Depending on the shoes, the answer could be: quiet a lot. Many shoes available in American stores do a number of things to the movement of the foot, typically by adding materials of various thickness into the body of the shoe.
For example, many shoes today, especially athletic shoes, are advertised as providing "arch support." Interestingly, arch support shoes, or arch-supporting orthotic inserts, are prescribed to people with high arches, and people with low arches. But no matter who is wearing them, nor what problem they say they are treating, arch-support shoes are really just "arch-paralysis" shoes.
The arch of the foot is full of ligaments and tendons that bare much of your weight as you walk. When the foot comes down, heel first, then the outer ball quickly followed by the inner ball, the foot does a motion called pronation. During pronation, the arch sinks slightly toward the ground (though not all the way), and the ankle rolls in very slightly as well. Think of it like a wave of force that moves through your foot. This movement leads the force of the step naturally into the ball of the foot, propelling you forward for the next step.

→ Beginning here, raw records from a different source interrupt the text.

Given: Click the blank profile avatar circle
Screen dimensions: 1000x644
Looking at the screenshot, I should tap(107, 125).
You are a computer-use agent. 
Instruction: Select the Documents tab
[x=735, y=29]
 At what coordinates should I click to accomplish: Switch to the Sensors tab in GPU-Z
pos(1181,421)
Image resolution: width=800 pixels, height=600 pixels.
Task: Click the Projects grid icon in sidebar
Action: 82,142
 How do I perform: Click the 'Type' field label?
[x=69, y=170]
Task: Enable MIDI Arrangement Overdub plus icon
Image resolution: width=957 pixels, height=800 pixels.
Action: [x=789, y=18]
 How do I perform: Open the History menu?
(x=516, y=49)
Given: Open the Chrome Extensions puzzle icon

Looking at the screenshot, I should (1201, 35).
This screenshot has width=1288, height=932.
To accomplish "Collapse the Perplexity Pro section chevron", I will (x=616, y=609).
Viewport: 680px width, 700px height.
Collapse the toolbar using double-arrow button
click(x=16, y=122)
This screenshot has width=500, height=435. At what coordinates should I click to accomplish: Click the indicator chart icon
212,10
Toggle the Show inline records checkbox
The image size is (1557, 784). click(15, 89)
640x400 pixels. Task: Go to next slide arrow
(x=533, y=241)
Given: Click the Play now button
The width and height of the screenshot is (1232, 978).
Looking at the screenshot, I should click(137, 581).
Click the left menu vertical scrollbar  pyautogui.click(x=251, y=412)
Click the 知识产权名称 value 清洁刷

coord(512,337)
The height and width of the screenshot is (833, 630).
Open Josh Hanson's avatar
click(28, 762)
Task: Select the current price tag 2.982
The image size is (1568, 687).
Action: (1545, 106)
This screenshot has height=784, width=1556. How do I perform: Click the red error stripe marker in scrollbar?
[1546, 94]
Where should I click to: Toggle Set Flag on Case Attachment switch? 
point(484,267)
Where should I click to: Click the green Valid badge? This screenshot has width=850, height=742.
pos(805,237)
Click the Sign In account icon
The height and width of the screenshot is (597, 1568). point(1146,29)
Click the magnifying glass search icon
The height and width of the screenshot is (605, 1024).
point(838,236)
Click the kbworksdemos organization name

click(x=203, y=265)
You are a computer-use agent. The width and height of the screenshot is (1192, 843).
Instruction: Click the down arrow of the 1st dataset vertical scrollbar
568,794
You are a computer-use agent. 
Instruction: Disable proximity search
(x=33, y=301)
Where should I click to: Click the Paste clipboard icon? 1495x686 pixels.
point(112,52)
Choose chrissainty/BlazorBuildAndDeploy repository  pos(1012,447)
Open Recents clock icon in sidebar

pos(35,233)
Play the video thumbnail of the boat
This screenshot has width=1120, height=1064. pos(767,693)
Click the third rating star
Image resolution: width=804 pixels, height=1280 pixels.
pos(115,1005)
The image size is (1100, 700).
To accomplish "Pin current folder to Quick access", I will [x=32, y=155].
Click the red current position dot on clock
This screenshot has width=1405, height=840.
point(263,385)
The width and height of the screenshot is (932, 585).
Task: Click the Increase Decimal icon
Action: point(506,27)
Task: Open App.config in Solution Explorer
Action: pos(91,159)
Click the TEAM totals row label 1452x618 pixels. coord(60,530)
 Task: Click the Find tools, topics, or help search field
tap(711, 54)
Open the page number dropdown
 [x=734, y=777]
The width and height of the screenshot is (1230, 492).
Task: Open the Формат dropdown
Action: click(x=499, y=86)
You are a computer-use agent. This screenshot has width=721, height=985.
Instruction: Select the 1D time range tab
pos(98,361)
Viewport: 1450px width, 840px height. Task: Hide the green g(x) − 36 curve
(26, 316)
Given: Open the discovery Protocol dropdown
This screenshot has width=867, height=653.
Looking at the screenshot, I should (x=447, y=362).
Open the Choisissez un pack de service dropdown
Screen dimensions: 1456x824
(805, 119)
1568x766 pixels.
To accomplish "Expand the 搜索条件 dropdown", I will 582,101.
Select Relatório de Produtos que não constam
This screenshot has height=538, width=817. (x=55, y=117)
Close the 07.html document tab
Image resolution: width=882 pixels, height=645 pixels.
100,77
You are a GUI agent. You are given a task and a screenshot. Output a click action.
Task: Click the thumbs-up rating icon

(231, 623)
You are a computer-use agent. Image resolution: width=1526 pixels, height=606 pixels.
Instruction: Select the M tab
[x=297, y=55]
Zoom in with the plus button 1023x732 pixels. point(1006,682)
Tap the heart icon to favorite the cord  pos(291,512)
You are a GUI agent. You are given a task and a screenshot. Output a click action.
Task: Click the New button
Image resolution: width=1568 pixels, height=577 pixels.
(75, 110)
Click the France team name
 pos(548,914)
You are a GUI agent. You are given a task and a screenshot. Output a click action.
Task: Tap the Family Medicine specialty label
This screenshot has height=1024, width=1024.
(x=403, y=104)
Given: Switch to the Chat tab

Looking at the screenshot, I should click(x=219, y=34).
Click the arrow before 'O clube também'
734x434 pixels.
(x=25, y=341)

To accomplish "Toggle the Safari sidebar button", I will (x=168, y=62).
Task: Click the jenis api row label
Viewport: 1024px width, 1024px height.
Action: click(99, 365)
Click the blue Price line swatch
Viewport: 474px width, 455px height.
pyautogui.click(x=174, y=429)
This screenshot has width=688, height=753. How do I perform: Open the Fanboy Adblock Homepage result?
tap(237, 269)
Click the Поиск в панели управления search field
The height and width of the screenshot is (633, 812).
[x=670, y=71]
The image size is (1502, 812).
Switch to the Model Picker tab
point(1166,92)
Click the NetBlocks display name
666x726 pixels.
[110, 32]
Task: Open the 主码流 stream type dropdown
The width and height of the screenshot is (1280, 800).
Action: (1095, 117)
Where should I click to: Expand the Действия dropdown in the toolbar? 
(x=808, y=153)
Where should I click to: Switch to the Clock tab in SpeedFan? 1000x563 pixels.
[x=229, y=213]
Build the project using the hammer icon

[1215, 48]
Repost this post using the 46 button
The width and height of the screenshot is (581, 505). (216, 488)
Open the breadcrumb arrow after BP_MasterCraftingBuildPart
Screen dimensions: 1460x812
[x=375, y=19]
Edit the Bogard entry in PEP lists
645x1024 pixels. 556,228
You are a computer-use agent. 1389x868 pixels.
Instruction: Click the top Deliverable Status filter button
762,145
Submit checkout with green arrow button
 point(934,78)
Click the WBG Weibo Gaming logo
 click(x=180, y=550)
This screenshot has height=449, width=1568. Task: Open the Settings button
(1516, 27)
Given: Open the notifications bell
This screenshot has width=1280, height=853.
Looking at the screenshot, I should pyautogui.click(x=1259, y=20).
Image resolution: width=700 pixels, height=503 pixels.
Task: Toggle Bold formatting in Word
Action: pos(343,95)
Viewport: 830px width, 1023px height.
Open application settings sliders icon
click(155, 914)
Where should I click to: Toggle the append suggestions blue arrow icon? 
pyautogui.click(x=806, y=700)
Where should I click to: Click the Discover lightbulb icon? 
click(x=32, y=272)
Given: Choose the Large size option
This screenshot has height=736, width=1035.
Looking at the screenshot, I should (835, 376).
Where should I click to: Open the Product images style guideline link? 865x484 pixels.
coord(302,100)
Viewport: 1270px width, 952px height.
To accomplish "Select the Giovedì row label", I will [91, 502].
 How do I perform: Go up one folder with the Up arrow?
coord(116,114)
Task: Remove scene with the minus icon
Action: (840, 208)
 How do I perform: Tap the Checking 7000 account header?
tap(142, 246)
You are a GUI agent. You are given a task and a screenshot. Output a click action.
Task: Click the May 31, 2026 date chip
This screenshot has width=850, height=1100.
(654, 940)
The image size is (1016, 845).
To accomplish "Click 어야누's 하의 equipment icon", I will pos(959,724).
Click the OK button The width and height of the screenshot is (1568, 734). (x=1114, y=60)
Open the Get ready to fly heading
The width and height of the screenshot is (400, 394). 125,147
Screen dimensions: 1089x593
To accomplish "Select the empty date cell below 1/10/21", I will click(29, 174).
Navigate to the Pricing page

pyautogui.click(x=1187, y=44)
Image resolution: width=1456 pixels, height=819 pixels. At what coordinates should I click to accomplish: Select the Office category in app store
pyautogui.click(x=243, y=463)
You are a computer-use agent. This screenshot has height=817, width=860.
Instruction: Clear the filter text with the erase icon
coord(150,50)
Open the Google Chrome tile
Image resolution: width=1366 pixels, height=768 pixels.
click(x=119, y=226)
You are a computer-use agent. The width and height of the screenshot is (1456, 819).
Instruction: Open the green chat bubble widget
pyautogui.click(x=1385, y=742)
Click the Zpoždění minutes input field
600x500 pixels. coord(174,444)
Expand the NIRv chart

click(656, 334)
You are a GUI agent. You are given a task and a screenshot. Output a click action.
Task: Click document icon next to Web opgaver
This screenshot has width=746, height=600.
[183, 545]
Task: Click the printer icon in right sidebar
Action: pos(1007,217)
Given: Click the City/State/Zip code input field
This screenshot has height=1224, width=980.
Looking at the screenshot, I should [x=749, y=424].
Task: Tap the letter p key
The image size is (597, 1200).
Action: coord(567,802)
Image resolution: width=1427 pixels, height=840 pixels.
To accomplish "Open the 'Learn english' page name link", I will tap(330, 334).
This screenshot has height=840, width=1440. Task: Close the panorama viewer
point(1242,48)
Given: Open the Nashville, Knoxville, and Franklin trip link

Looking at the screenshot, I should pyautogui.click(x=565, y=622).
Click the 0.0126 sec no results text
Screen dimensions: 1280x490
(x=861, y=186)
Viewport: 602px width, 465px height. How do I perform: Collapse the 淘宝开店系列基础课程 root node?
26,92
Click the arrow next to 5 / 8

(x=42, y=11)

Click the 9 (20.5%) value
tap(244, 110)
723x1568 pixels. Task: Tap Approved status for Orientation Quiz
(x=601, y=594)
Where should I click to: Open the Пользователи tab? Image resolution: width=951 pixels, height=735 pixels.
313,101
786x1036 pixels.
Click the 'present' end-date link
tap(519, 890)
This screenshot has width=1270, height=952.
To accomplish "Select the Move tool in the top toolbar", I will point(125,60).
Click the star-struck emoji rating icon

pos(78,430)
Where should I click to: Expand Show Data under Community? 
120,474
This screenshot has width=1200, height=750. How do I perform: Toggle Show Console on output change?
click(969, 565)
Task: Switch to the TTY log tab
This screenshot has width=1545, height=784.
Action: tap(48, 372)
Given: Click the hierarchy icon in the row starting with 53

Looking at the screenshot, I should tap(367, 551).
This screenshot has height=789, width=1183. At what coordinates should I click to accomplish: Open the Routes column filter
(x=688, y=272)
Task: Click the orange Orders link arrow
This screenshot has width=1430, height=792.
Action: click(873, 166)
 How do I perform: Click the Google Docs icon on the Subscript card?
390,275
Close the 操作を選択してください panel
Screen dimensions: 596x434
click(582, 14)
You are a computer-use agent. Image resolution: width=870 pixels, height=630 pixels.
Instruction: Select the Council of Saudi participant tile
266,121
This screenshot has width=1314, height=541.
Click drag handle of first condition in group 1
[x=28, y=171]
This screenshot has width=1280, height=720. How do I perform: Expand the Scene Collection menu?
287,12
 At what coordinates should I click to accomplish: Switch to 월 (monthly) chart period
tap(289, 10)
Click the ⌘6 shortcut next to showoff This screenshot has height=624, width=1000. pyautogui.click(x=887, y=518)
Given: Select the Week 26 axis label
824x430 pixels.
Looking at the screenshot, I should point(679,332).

But when there is a big piece of rubber and plastic keeping your arch from pronating, that force gets sent through other parts of your body, like your outer ankle and knee. Just like I spoke about in my video on common walking issues, any misalignment in your walking posture can cause problems all the way up to your head and neck.
So does this mean you should throw all your shoes in the trash? No, of course not. Wearing shoes while you are out and about is perfectly fine. But what you need to do is make sure you take those shoes off once you are at home, and move on your bare feet. In the following weeks I will be releasing videos showing you all kinds of foot health exercises and stretches, which you should be doing barefoot for maximum movement and flexibility.
When it comes to buying new shoes, try to find ones that are as flexible as possible, especially through the midsole where most shoes are too stiff. Your feet should feel great in your shoes, almost like you aren't even wearing any. That's how you know you've got shoes that are good for you.